Agora deixa-me ver o que encontro como atenuantes… Nunca matei ninguém, nem feri, não traí quem em mim confiou por amizade ou companheirismo. Sempre me reconheci imperfeito e com tendências a errar mais do que em acertar. Conclusão: - Uma vida como tantas outras que não deixa história que a valha.
- Queres então tu dizer que esta tua vida foi tempo perdido…
- Bem…Não sei se diria tanto…
- Então porquê?
- Porque, amei e fui amado, alimentei amizades e afetos, procurei ser justo com os outros e estendi, sempre que me foi possível, a mão a quem dela precisava.
- Essa tua mania de racionalizares tudo, obriga-te a seres por vezes, como agora, quase que incoerente. Afinal em que é que ficamos? Valeu a pena ou nem por isso?
- Tens razão. Valeu. Valeu pelo que aproveitei, pelo que aprendi, pelo que amei e porque sei que a maior parte se ficou a dever a uma escolha prévia, da qual não tenho ideia completa, mas que teve, necessariamente, um objetivo; -Aprender e evoluir…Foi pouco? Acho que foi pouco? Ainda bem. Mau seria que julgasse o contrário.
- Finalmente uma coisa acertada. Agora diz-me lá uma coisa. O ´que é o presente e o futuro para ti?
- O presente é a procura. O futuro, será o resultado do que essa minha procura me proporcionar. Satisfeito?
- Bem…
- Não. Deixa-me agora colocar-te a pergunta mais importante desta conversa: - Qual é, verdadeiramente o objetivo da tua visita?
- A isso, meu amigo, terás tu de responder, pois foste tu que me invocas-te.

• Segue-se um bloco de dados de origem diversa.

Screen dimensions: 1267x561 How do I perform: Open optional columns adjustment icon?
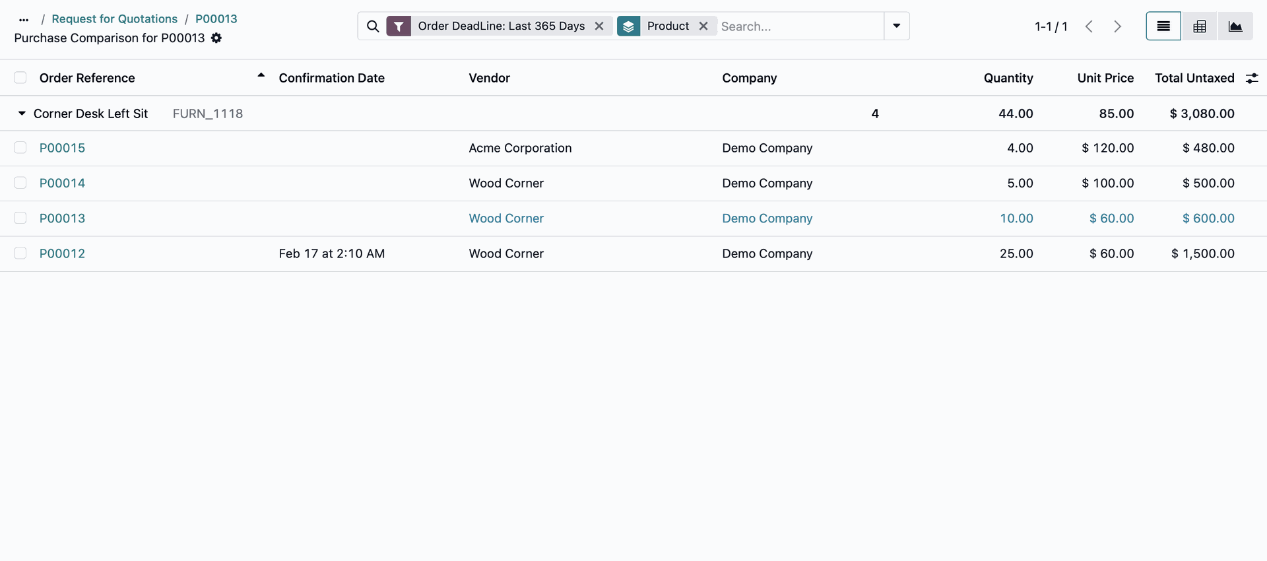coord(1252,79)
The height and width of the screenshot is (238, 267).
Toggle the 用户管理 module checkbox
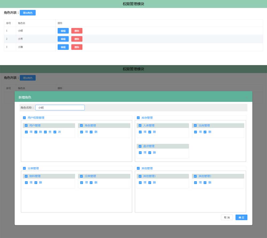point(26,126)
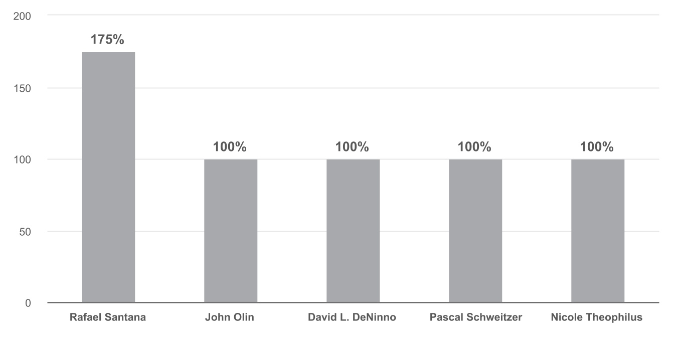The image size is (674, 337).
Task: Click the Nicole Theophilus axis label
Action: pos(596,317)
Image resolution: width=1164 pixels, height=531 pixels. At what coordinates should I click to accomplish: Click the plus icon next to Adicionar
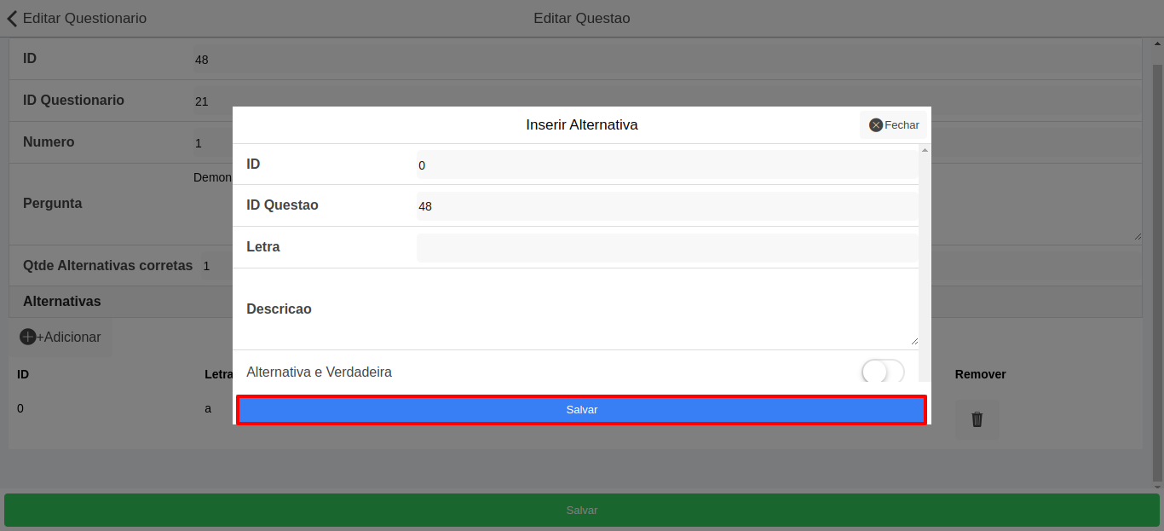[x=27, y=338]
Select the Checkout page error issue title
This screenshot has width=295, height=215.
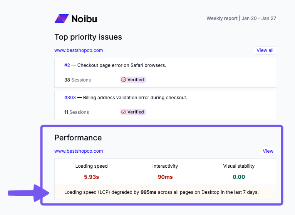[122, 65]
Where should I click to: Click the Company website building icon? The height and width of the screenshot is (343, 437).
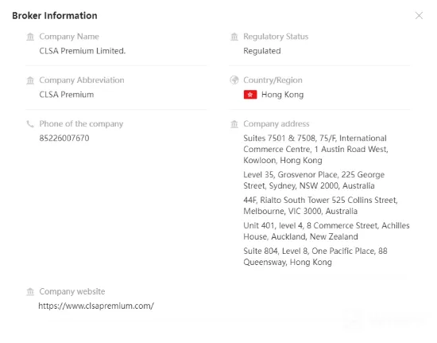[x=30, y=291]
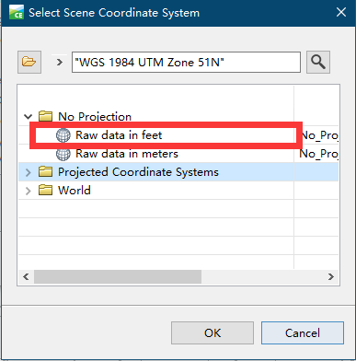Click the Cancel button

pos(303,333)
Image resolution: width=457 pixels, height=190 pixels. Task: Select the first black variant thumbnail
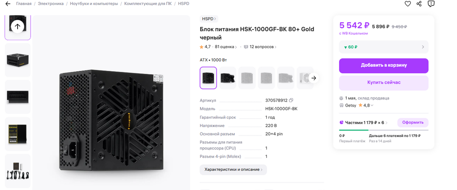point(208,78)
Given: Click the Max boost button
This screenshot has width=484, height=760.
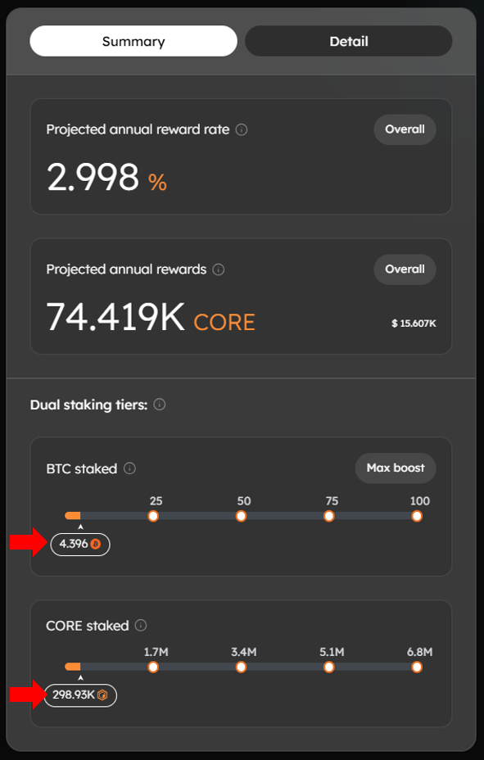Looking at the screenshot, I should point(396,468).
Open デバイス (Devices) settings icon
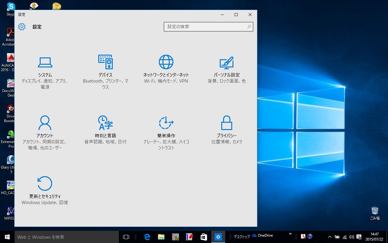 click(105, 62)
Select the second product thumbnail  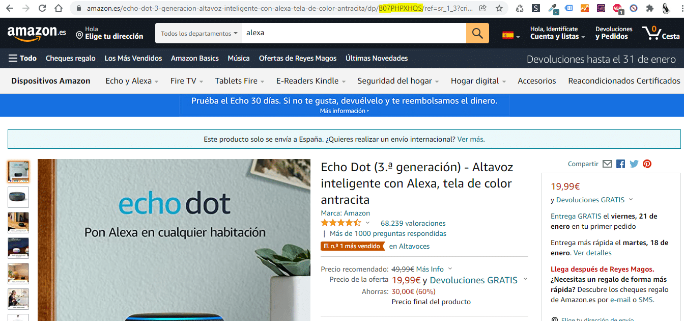[x=18, y=197]
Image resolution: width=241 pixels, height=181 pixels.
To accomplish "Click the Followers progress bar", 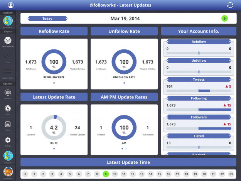I will [x=199, y=129].
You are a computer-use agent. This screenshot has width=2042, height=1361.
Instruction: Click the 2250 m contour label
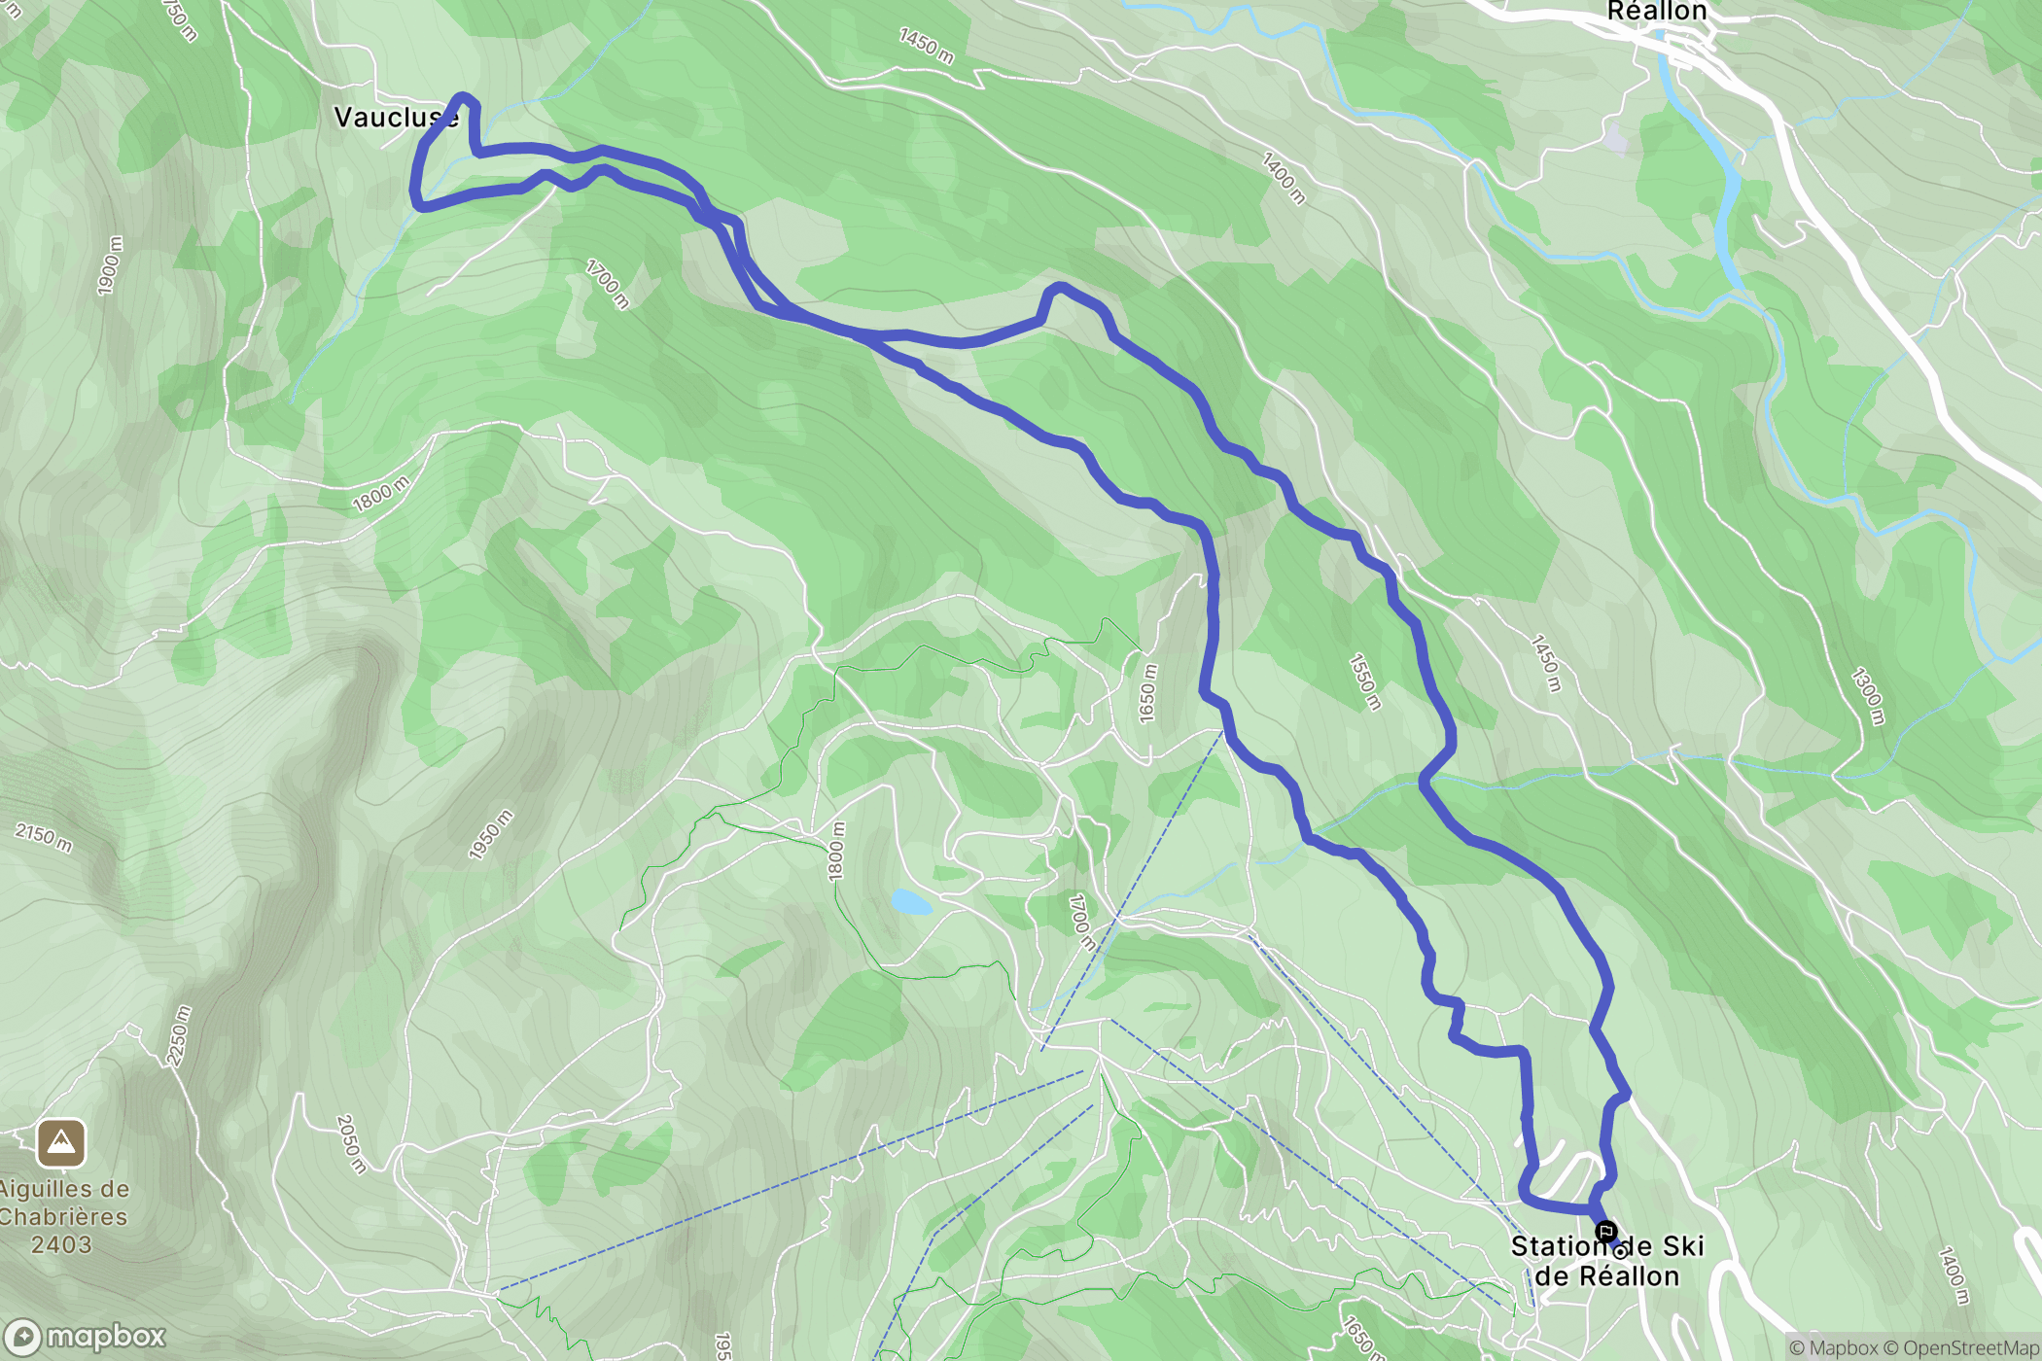(180, 1036)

Nesse preciso momento, o livro que o homem pousara na mesa a seu lado, como que empurrado por mão invisível, escorregou para o chão. O baque surdo da queda, sobressaltou o homem, que logo se inclinou para o apanhar. Quando voltou a erguer o tronco e olhou em frente, encontrou-se de novo sozinho na sala. Durante uns longos segundos, não disse nada, parecendo que estava a procurar esclarecer a si próprio se, os momentos que acabara de viver, eram fruto da sua imaginação, de um sonho ou de uma inexplicável realidade.
Percebeu que não conseguiria chegar a uma conclusão que lhe esclarecesse as dúvidas. Assim, recordou de novo toda a conversa que acabara de ter, no fim, sorriu. Sentiu-se completamente em paz consigo próprio e então, com um suspiro, aninhou-se no sofá, encostou a cabeça e adormeceu serenamente.